A decidedly fruity lady
Peaches dresses like a porn superhero and has a lot to say about gender politics. James Mcnair meets the singer in Illinois
Published: 21 July 2006
Showtime has started early for Peaches. As the first layer of a three-band sandwich that sees her followed by Brit-Goths Bauhaus and US tech-rockers Nine Inch Nails, her gig at the Midwest Bank Amphitheatre, Illinois will be done by 7.30pm. Oblivious to any pre-watershed mores, she's dressed like some kind of porn superhero, her black PVC cape emblazoned with the letters XXX, and the rest just scanty pink undergarments.
"Fuck the Pain Away!" she screams as her drummer, Samantha Maloney, pummels her kit and blows bubblegum. Peaches roars it at least 20 more times as she jogs a circuit of the venue, hotly pursued by her minder. To my right, Chicago's answer to Beavis and Butthead smirk while cheering their support.
This is business as usual for the woman born Merrill Beth Nisker. Not for nothing did the bisexual star top a list of the Ten Wildest Woman In Music in the New York Daily News, and not for nothing does she count Deborah Harry, Madonna and Christina Aguilera among her fans.
Her new album, Impeach My Bush, is so kinky you'd think twice about playing it for guests lest it be thought a preamble to "adult fun", and listening to songs such as "Tent in Your Pants", one can only conclude that Peaches' weekends are not spent watching Little House on the Prairie re-runs.
Imagine my disappointment then, when I board her tour bus and find no "adult fun" under way.

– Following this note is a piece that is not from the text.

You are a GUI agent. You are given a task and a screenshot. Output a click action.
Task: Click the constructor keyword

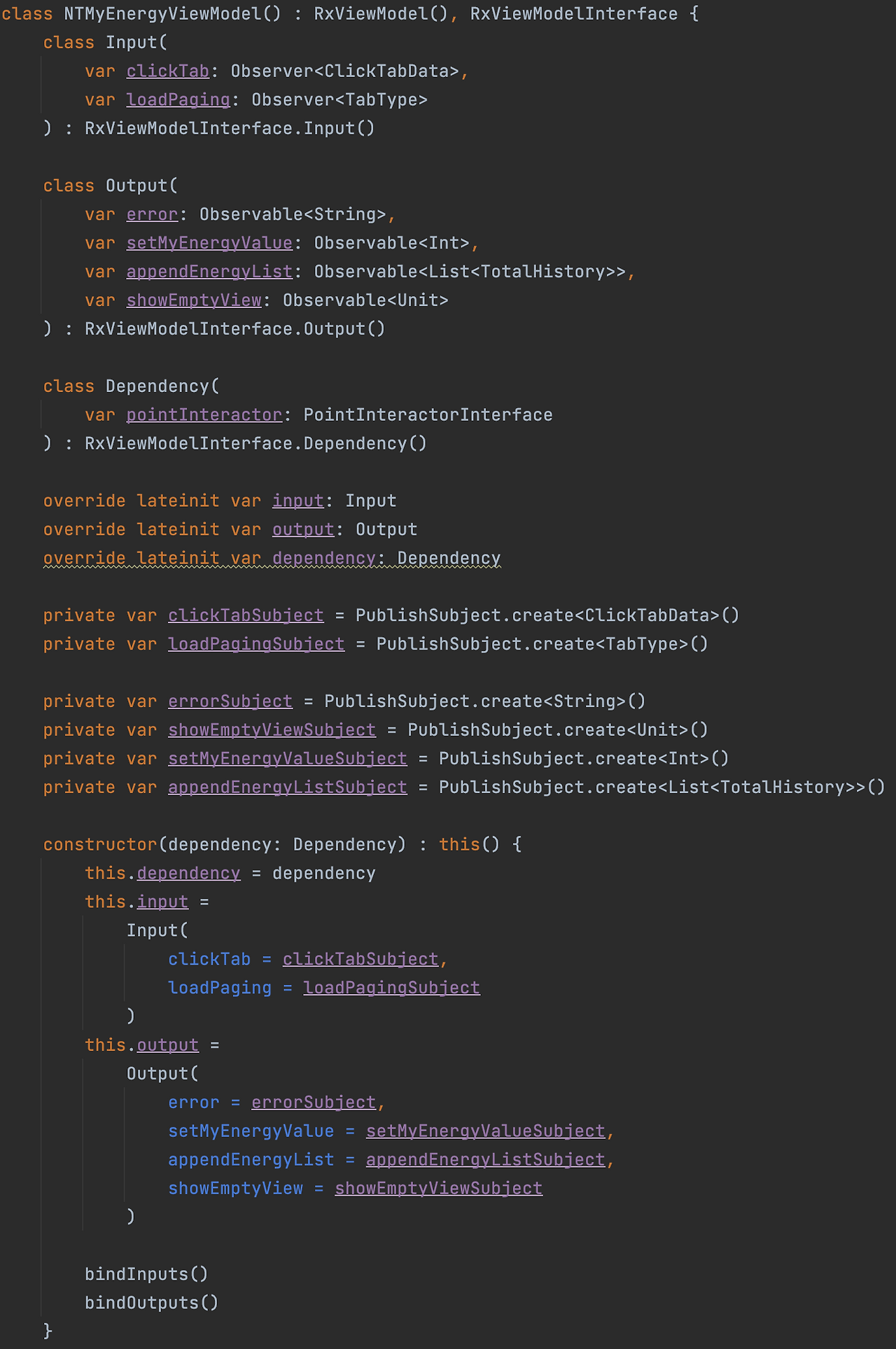click(101, 844)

It's just her avuncular tour-manager Dave clocking the dying seconds of Brazil vs France. When Peaches emerges, she's kitted out, relatively demurely, in a long gold dress and gold sandals. Her striking green eyes register mild pique, but as Polish journalists have been telephoning her all afternoon to ask such searching questions as, "Do you rock?" that's perhaps understandable.

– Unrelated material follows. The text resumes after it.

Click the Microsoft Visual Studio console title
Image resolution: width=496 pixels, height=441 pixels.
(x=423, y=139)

So, I say, this striking new band that she has formed with Maloney, former Courtney Love guitarist, Radio Sloan, and JD Samson from Le Tigre - how important was it that it be an all-girl affair?
"It's kind of sad that you even have to ask me that," Peaches says, jumping straight in with gender politics. "I'll be happy the day that someone says to me, 'Wow! Did you see that all-boy band? Every one of them a guy....'"

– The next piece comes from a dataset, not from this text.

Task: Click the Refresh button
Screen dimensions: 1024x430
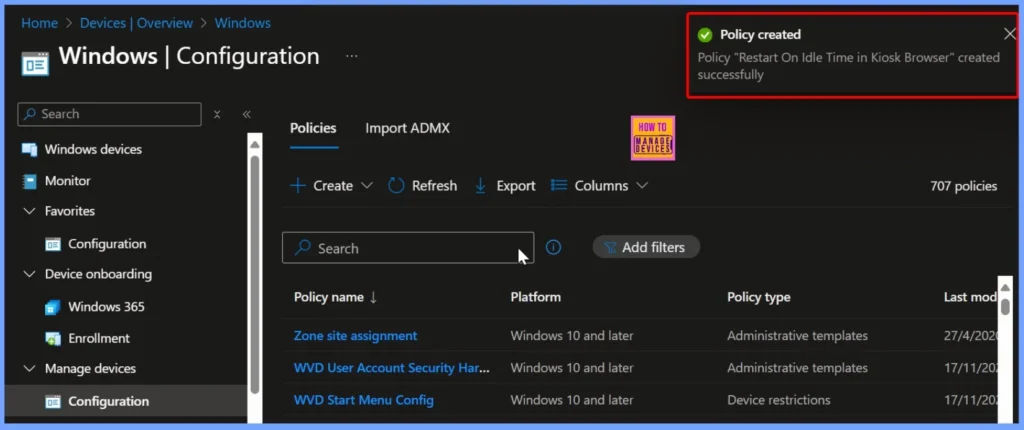Action: 422,186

We should perhaps put the gender issues on ice to advise that Peaches' music is frequently superb. Her earlier albums, The Teaches of Peaches and Fatherfucker set out a distinctive, electro punk stall, their songs often built around little more than a beat-box and a blunt stab of fuzz guitar.
Peaches was a one-woman-band then, an iconoclast whose sexually confrontational live shows part depended on backing tracks. "A lot of people didn't realise I was making the music," she says. "They thought it was some weird performance art or something."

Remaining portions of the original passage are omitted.